Introduction to Part Remover tool
Written by Jesper Tingvall, Product Expert, Simplygon
Disclaimer: The code in this post is written using version 10.4.304.0 of Simplygon. If you encounter this post at a later date, some of the API calls might have changed. However, the core concepts should still remain valid.
Introduction
In this blog post, we will look at how to use the part remover in Simplygon to remove small disconnected parts from a 3D model. We will also look at how to combine part removal with reduction to get better results when reducing models that consist of several disconnected parts.
Prerequisites
This example will use the Simplygon Blender integration, but the same concepts can be applied to all other integrations of the Simplygon API.
Problem to solve
The asset we will use to demonstrate the part remover is this cash register model from PolyHaven.
All buttons and screws on the model are disconnected from the main body of the asset. This makes it a good candidate for part removal.
Part remover
The simplest way to access the part remover is from the reduction pipeline. We create a new reduction pipeline in the Simplygon UI by clicking Add LOD Component → Advanced → Reduction.

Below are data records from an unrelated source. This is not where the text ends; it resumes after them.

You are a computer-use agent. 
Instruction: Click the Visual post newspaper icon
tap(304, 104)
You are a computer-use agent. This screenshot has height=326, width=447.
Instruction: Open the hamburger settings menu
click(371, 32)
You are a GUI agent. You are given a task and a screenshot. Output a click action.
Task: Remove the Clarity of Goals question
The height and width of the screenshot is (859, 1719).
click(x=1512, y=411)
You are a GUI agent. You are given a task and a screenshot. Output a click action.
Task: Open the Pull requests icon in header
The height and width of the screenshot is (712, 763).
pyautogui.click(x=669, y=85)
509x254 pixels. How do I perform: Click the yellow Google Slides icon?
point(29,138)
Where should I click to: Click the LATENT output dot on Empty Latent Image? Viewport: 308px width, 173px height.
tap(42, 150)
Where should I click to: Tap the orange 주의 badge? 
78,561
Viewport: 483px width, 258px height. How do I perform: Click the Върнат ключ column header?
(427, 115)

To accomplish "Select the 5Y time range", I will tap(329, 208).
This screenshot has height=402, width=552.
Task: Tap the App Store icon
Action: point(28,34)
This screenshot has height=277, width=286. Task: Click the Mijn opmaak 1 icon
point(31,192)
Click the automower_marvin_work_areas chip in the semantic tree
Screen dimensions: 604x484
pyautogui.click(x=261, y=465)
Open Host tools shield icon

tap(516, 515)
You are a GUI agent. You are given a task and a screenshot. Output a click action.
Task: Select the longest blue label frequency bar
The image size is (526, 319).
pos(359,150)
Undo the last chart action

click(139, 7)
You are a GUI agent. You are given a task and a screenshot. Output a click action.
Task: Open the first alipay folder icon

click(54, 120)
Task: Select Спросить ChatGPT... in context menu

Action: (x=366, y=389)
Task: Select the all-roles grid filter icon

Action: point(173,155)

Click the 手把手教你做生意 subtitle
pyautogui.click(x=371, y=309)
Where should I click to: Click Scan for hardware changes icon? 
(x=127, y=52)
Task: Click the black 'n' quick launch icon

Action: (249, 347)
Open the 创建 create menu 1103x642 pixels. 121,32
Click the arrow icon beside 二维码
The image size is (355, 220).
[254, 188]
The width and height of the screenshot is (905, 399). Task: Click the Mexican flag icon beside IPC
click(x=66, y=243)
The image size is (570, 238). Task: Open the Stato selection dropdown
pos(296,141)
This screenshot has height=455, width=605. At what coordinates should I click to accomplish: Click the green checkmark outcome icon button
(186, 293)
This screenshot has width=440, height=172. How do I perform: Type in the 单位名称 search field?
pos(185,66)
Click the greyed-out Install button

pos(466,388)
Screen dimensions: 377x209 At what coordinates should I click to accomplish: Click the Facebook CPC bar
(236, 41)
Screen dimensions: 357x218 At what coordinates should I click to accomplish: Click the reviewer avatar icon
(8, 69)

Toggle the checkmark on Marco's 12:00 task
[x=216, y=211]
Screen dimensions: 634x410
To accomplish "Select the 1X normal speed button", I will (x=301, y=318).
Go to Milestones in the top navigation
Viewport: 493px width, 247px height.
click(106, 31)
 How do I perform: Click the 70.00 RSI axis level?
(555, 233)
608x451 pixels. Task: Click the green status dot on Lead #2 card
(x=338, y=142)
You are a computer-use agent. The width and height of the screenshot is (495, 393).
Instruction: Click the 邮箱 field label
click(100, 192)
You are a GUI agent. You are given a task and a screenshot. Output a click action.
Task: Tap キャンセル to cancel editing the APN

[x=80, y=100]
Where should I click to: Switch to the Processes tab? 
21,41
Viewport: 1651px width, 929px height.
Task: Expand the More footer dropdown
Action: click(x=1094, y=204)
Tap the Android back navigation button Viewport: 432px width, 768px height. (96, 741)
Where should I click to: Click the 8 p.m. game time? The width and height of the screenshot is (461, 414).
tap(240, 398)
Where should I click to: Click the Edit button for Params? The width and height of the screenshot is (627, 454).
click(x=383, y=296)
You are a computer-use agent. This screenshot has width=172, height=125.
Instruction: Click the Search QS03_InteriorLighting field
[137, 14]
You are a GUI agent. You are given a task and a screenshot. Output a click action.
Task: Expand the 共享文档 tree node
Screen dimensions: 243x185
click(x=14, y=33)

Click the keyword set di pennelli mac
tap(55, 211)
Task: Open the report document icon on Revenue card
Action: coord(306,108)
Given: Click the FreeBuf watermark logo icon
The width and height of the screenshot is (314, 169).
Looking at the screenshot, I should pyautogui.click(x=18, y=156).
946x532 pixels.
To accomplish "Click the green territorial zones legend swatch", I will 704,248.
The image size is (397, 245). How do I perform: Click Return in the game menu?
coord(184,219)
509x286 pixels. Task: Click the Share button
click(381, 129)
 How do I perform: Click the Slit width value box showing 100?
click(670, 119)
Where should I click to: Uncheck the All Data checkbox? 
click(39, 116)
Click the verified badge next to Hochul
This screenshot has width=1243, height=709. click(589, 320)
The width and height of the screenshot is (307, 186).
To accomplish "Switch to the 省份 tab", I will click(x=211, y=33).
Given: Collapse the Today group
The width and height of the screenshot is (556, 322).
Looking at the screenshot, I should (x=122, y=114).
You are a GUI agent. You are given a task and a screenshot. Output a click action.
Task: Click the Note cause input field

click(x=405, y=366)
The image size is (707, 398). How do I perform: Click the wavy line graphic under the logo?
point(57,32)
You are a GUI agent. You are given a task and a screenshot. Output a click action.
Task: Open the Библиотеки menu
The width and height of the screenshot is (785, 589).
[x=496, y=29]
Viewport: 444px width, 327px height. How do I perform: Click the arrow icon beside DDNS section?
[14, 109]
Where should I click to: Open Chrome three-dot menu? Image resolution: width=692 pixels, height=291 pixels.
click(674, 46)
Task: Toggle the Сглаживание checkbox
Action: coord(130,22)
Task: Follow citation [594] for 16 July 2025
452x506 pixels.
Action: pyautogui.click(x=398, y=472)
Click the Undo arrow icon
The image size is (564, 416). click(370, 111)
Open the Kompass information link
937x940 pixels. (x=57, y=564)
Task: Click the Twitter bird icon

In order to only run part removal we set ReductionTargetTriangleRatio to 1.0 under the ReductionSettings.
Under PartRemoverSettings, we can configure what criteria we should use to remove small parts.
- PartRemoverThresholdType
- Threshold is set to 0.1.
We then run the pipeline and get the following result.
All disconnected parts of the model that are smaller than 0.1 units are removed. This removes all buttons from our cash register model. We can also notice that part of the handle is removed as well, since it is smaller than the threshold. From this, we can learn that configuring part removal with large size thresholds can lead to gaps in our model.
Combining part removal with reduction
Now let us look at how to combine part removal with reduction. We will use the same asset as before.
Welding and T-junction
The asset we have consists of several parts that are not connected. This causes cracks when we reduce the asset. One way that can help with this in some cases is to use welding and T-junction removal. We use the following settings:
- TJunctDist = 0.002
- WeldDist = 0.002
Only reduction
In the blog What is the right reduction target for LOD creation?, we can read that in most use cases it is better to use on-screen size as a reduction target rather than triangle count or triangle ratio. We will therefore use on-screen size as our reduction target. We will use an on-screen size of 100 pixels as our target.
Let us first see result of only using on-screen size reduction without part removal.
If we look closely at the result, we can see that some of the buttons and screws have been reduced to very small triangles but are still present in the model. Ensuring that these get removed completely is where part removal comes in.
With part removal
Now let us combine on-screen size reduction with part removal. Since we use on-screen size as our reduction target, it makes sense to also use on-screen size as our part removal criteria.
We still have a reduction target of on screen size 100. We want the part removal to be a bit more aggressive, so we set the part removal threshold to 33% of the reduction target, i.e. 33 pixels.
This is the resulting model. From afar, it looks similar to the previous one.
But if we look closer, we can see that all small parts like screws and small buttons have been removed.
Results
Now, let us compare the results of the different approaches.
| Asset | Reduction target | Part removal | Triangle count |
|---|---|---|---|
| Original | - | - | 9.9 k |
| Part removal only | Triangle ratio 1.0 | Physical size 0.1 | 2.2 k |
| Reduction only | OnScreenSize 100 | - | 2.2 k |
| Reduction with part removal | OnScreenSize 100 | OnScreenSize 33 | 1.8 k |
We can see that only running part removal did remove a lot of the complexity from the asset, but at the cost of removing many of the details. The effectiveness of this also depends on how the model is constructed. The use case for only using part removal is limited to mesh cleanup operations, like removing all screws from a model. In most realistic cases, we do not only want to remove small parts, but also reduce the complexity of the model.
The reducer works on the existing topology of the model. A well-connected model will yield better results when reduced than one consisting of a lot of disconnected parts. This is where the part remover comes in—it allows us to clean up the model before reduction.
It is important to notice that this is not a silver bullet. As we noticed in our part removal only example, we can get gaps in the model where parts have been removed. Therefore, our model should be constructed in such a way that the base model is well-connected without leaving gaps if small parts are removed.